Screenshot grounding data
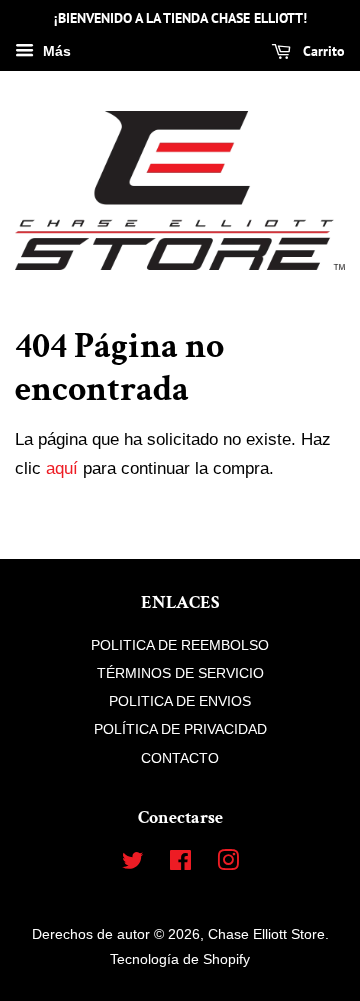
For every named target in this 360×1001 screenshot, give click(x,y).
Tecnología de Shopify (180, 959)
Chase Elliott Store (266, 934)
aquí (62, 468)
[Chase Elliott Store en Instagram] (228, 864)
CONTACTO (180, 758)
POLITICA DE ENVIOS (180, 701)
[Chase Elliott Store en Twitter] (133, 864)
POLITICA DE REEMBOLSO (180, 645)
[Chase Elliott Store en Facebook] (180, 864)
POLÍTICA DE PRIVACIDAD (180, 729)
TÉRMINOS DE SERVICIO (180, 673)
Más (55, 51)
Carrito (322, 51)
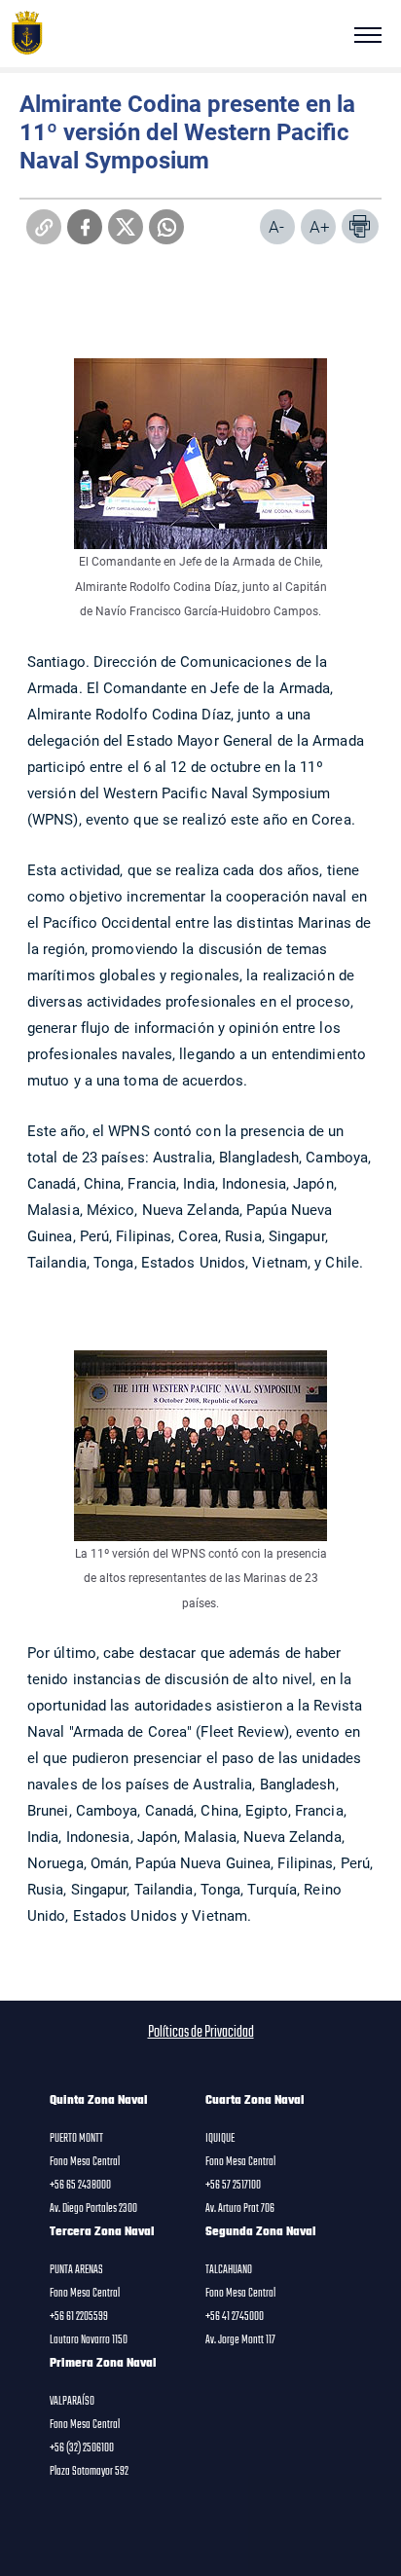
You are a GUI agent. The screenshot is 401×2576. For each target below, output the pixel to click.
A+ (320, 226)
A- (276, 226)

--

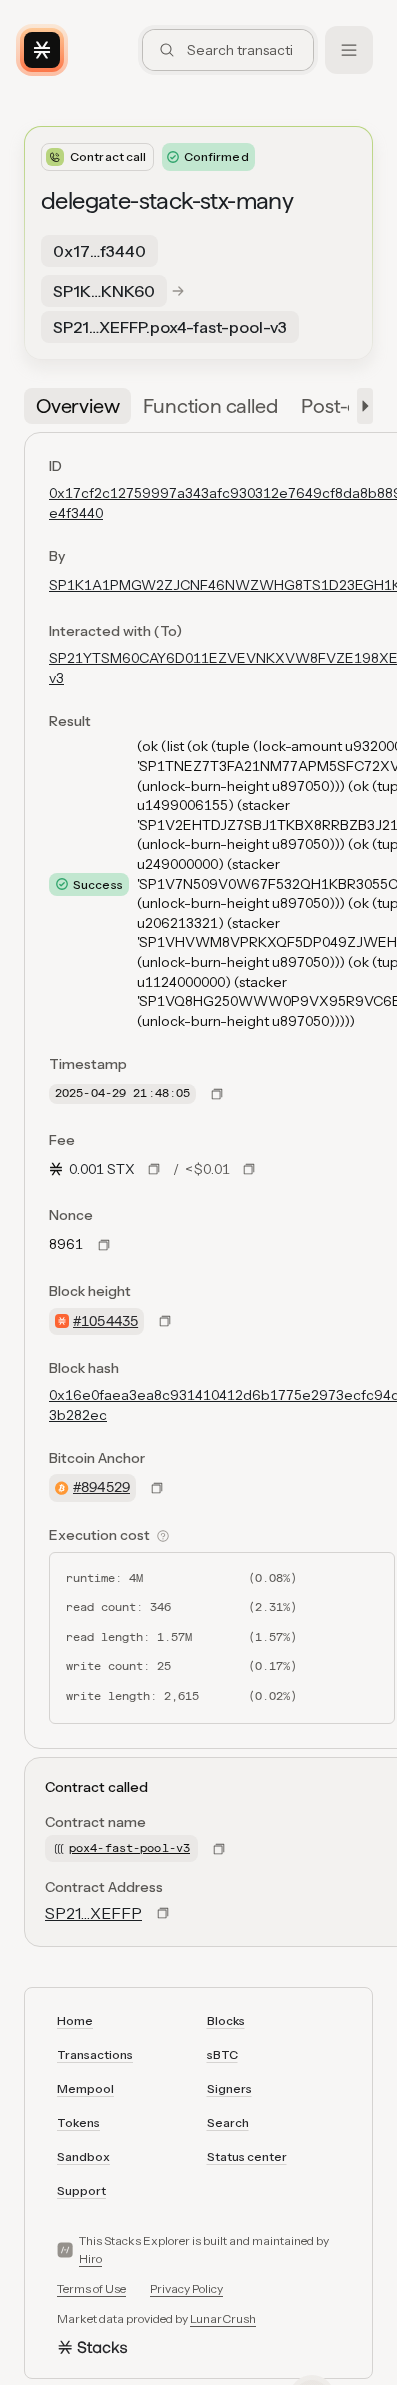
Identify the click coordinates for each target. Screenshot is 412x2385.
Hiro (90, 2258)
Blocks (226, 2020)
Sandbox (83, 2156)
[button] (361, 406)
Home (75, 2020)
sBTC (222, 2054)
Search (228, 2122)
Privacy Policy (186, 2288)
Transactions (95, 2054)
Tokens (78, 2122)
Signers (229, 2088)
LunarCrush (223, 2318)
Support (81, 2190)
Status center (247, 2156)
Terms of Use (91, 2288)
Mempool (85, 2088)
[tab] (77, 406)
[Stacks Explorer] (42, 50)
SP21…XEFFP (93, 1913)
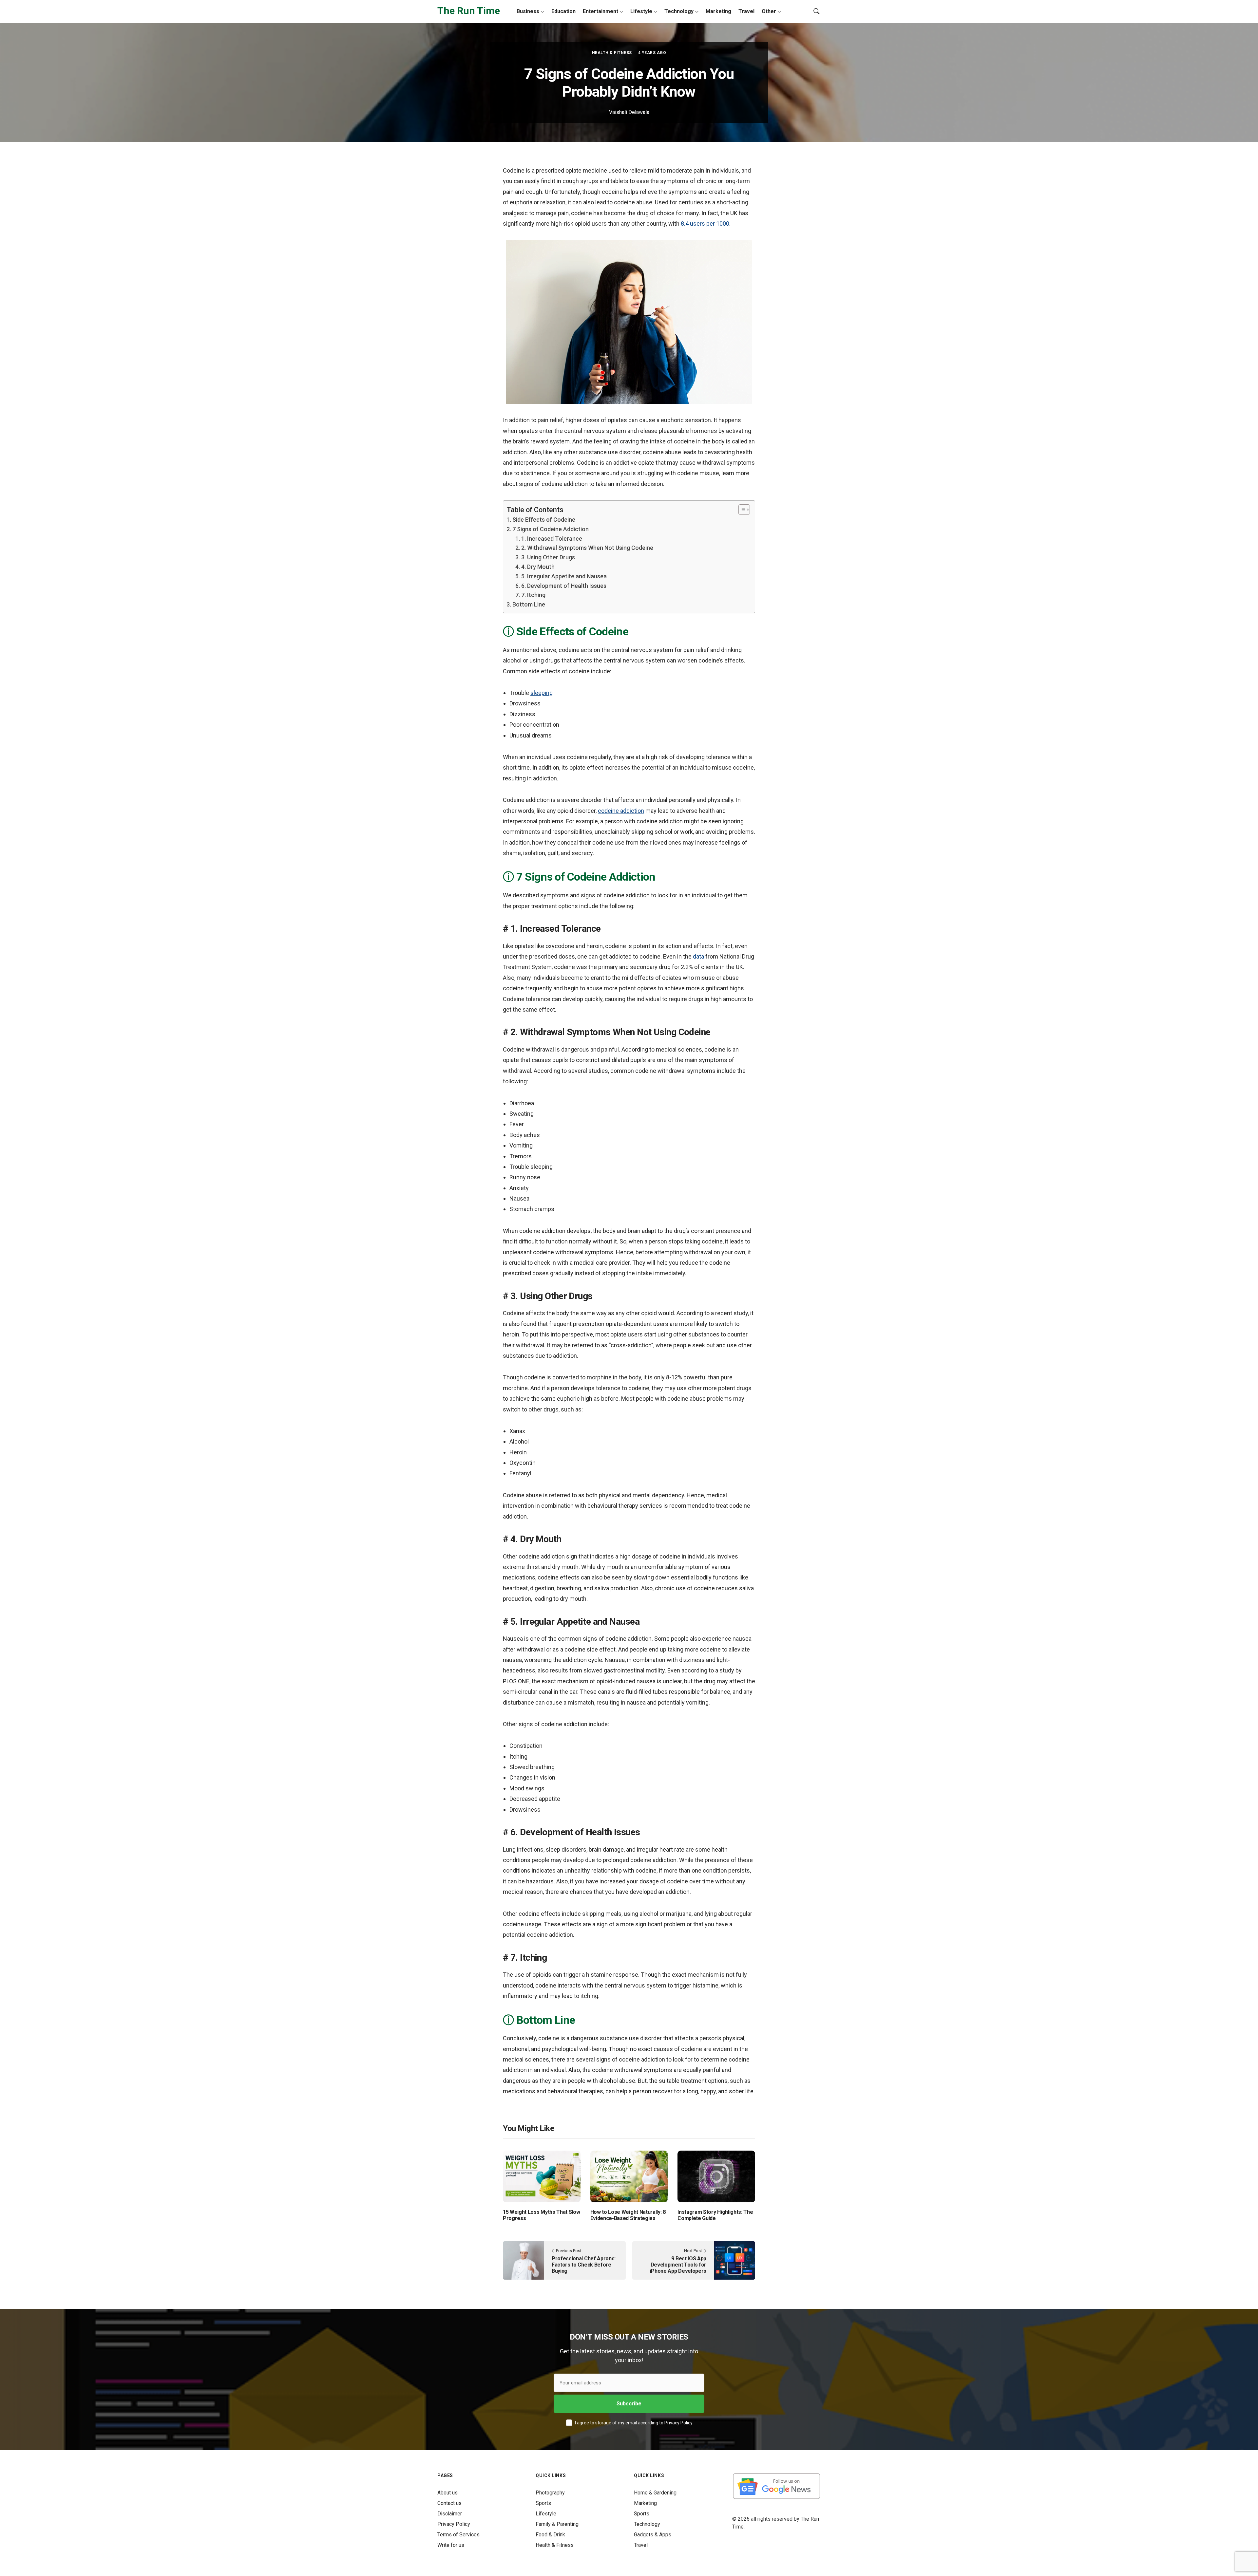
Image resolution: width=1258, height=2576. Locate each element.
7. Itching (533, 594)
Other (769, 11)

## Task prompt
Single out each line of the records above with the string "click" in it, and copy it.

## Result below
For every named target in this 360×1001 screenshot, give click(x,y).
You are a GUI agent. The screenshot is 401×2576. For each target below, output the pixel to click.
Identify the click coordinates for each target. Screenshot is 412x2385.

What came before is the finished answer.